Records from a collection
┄┄┄┄┄┄┄┄┄┄
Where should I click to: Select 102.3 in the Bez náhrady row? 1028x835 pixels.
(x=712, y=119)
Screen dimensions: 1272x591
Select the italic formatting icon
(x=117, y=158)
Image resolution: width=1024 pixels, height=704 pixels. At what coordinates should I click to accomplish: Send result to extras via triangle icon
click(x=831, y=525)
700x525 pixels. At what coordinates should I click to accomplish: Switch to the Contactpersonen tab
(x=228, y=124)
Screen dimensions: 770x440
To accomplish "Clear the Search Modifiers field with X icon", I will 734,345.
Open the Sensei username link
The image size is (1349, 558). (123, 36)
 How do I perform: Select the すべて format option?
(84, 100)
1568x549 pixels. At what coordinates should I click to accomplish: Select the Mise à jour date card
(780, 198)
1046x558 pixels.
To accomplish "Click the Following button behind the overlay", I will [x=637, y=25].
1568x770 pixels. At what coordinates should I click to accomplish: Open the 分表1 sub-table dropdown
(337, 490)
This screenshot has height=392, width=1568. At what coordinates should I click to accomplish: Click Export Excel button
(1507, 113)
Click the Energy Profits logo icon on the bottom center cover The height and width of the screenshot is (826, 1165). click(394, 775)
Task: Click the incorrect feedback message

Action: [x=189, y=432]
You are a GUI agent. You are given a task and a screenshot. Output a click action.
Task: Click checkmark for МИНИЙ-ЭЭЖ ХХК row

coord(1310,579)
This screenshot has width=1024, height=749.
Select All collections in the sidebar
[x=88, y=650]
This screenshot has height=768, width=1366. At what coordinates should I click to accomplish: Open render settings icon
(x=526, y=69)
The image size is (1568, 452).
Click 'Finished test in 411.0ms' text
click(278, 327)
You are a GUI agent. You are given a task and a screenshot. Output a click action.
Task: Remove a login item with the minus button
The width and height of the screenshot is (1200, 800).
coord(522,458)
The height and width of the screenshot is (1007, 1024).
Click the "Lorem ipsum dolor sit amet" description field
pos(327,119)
┄┄┄┄┄┄┄┄┄┄
WHAT IS EXPECTED: Put the lines of the records above into a JSON list of strings, one string per line, and leave out blank lines.

WRITTEN SOLUTION:
[
  "Where should I click to: Select 102.3 in the Bez náhrady row? 1028x835 pixels.",
  "(x=712, y=119)",
  "Screen dimensions: 1272x591",
  "Select the italic formatting icon",
  "(x=117, y=158)",
  "Image resolution: width=1024 pixels, height=704 pixels. At what coordinates should I click to accomplish: Send result to extras via triangle icon",
  "click(x=831, y=525)",
  "700x525 pixels. At what coordinates should I click to accomplish: Switch to the Contactpersonen tab",
  "(x=228, y=124)",
  "Screen dimensions: 770x440",
  "To accomplish \"Clear the Search Modifiers field with X icon\", I will 734,345.",
  "Open the Sensei username link",
  "The image size is (1349, 558). (123, 36)",
  " How do I perform: Select the すべて format option?",
  "(84, 100)",
  "1568x549 pixels. At what coordinates should I click to accomplish: Select the Mise à jour date card",
  "(780, 198)",
  "1046x558 pixels.",
  "To accomplish \"Click the Following button behind the overlay\", I will [x=637, y=25].",
  "1568x770 pixels. At what coordinates should I click to accomplish: Open the 分表1 sub-table dropdown",
  "(337, 490)",
  "This screenshot has height=392, width=1568. At what coordinates should I click to accomplish: Click Export Excel button",
  "(1507, 113)",
  "Click the Energy Profits logo icon on the bottom center cover The height and width of the screenshot is (826, 1165). click(394, 775)",
  "Task: Click the incorrect feedback message",
  "Action: [x=189, y=432]",
  "You are a GUI agent. You are given a task and a screenshot. Output a click action.",
  "Task: Click checkmark for МИНИЙ-ЭЭЖ ХХК row",
  "coord(1310,579)",
  "This screenshot has width=1024, height=749.",
  "Select All collections in the sidebar",
  "[x=88, y=650]",
  "This screenshot has height=768, width=1366. At what coordinates should I click to accomplish: Open render settings icon",
  "(x=526, y=69)",
  "The image size is (1568, 452).",
  "Click 'Finished test in 411.0ms' text",
  "click(278, 327)",
  "You are a GUI agent. You are given a task and a screenshot. Output a click action.",
  "Task: Remove a login item with the minus button",
  "The width and height of the screenshot is (1200, 800).",
  "coord(522,458)",
  "The height and width of the screenshot is (1007, 1024).",
  "Click the \"Lorem ipsum dolor sit amet\" description field",
  "pos(327,119)"
]